The Enigma Of Turnovers, Part 2
By Keith Myers
A couple weeks ago, I posted the initial results of some statistical work I was doing that indicated that turnovers have no correlation to wins and losses. While the numbers were quite clear, the result just bugged me. It was so counter-intuitive, and ran so contrary to my beliefs about the game of football, that I’ve had a hard time accepting them.
Almost as soon I published that article I started looking at the data again. After double and triple checking my work to make sure there wasn’t some horrible mistake, it was time to look at turnovers from a different angle. So instead of looking at season long trends, I began looking at individual games. Unfortunately, using 10 years of data means looking at thousands of games, which is why this follow up post has taken so long to get published.
There’s a lot of information here, so to start making sense of it, lets look at some simple histograms, starting with the turnover differential for the winning team.
As you can see, it forms a fairly symmetric normal distribution around the mean of 1.15. Interestingly, the standard deviation is a rather high 1.76. This means that while “on average” the winning teams has about 1 less turnover than the losing team, there’s a tremendous about of “noise” in the data and thus, anything is still possible.
Winning the turnover battle in a single game hardly guarantees victory, but it does help. And, looking at that graph finally game me a way tease that out of this data set with a high degree of variance. But before we get too ahead of ourselves, there are 2 other histograms I’d like you to look at. The first is the number of turnover committed by winning teams:
I found this to be particularly interesting. The winning team averages just over 1 turnover per game. So clearly turning the ball over isn’t an automatic ticket to losing. Over the 10 year period, there have been over 283 games in which a team turned the ball over 3 or more times and still won the game. That’s greater than 10% of the games played.
Looking at the turnovers by the losing teams shows much more of what I expected:
As we already expected because of results on first graph, the average number of turnovers by the losing teams is about one higher than that of the winning teams. There really isn’t anything all that interesting here results-wise. I only included it for completeness, and incase anyone wanted to compare the data from the winning and losing teams.

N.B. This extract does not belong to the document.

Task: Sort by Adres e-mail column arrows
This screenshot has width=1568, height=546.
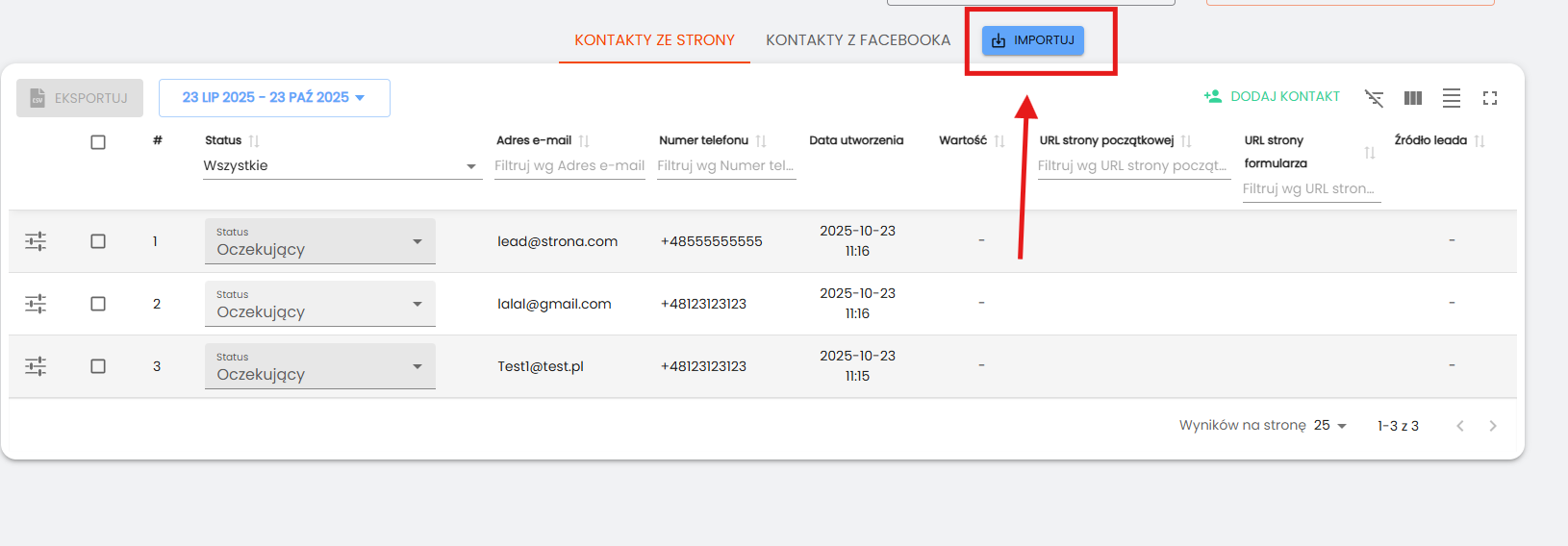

I must warn you not to make causation assertions from this data so far. While the winning team in any game does “on average” tend to win the turnover battle it does not mean that the turnovers were the cause as to why a team wins and loses. It is equally likely, that the act of losing actually causes turnovers to happen, and conversely, that the act of winning prevents them.
What I mean by this is that, late in games, the team that is behind tends to take more chances and play more aggressively than they normally would. This aggressive play leads to higher probability of turning the ball over, and thus more turnovers. Conversely, the team in the lead tends to play very conservatively and takes very few chances that might lead to turning the ball over. This conservative play decreases the probability of turning the ball over, and thus actually leads to having less turnovers than that team might have had if that team wasn’t ahead.
The idea isn’t far fetched if you think about. How often do we see games in which a team “seals the win” with a last minute interception? It actually happens pretty often. QBs do tend to throw more picks when they are behind and the clock is running out.
I’m not meaning to say that this is the only explanation for the data above. The data just tells us correlation, and not causation.
I honestly believe that losing and turnovers are interrelated causal variables. What that means is that turning the ball over leads to being behind in games, and that being behind in games leads to more turnovers late in the game. I think this is why turnovers tend to happen in bunches. I should state that, at least at this point in the analysis, that this explanation is just conjecture.
So as you can see the results from looking at individual games aren’t all that different from looking at the full seasons, but there is clearly some new information that can be taken from the results. There’s actually a lot of information; too much for one blog post in fact, so I’m going to have to split things up a bit.
This article is already way to long, so I’ll leave the probabilistic analysis for the next installment. I will leave you with this though: the next (and final) part of this series is where you’ll find the truly interesting results. That’s right, I saved the best for last.